Summary and Conclusions
Human papillomavirus is the primary vehicle for the formation of cervical cancer, especially when combined with other high risk factors such as multiple sexual partners and high sexual activity. Certain proteins such as the E6 and E7 HPV proteins are able to invade developing cells before they proliferate and deregulate the cell cycle, allowing for unregulated growth, leading to cancer in the cervix. As seen in figure 6, this process doesn’t happen all at once, but begins at the stratified squamous epithelium and progresses until it forms a carcinoma and later becomes an invasive cancer cell (EPITHELIAL MESENCHYMAL). Through a process known as EMT, cancerous epithelial cells are able to transition to a mesenchymal cell and are then free to metastasize in other tissues such as the female reproductive tract as well as the bladder, liver, and lungs.
Since HPV is a large source for the formation of cervical cancer, certain vaccinations have been produced to help guard against the virus. When successful, the vaccine is able to protect against the high-risk strains of HPV, stopping the effects of certain HPV proteins on the cell cycle. The primary mechanism for HPV to infect cells and make them cancerous is through the degradation and binding of certain tumor suppressing proteins; however, if the HPV proteins can never interact with the cellular proteins, the cell cycle will continue to be regulated and cancerous cells will not arise from that mechanism.

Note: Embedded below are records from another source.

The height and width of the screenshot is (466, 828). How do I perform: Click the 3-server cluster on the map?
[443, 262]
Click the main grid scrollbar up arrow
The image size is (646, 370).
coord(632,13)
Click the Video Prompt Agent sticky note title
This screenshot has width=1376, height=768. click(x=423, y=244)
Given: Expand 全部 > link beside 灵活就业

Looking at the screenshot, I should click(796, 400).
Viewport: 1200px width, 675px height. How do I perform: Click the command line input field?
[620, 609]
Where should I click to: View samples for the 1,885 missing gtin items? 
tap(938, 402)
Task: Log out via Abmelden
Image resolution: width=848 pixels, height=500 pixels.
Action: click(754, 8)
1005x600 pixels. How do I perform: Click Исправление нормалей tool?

In conclusion, HPV, a simple virus, plays a large role in the formation of cervical cancer. In its high-risk variations, HPV can introduce proteins that destroy the regulatory process of the cell cycle, introducing the ability for cancerous cells to form and proliferate into normal tissue. While disruption of the cell cycle is usually how cancer begins, the process for cervical cancer is interesting due to its initiation from a virus. The vaccines that protect against the virus aren’t completely effective, but dramatically reduce the chances of becoming infected from HPV and developing cancer later on from that infection.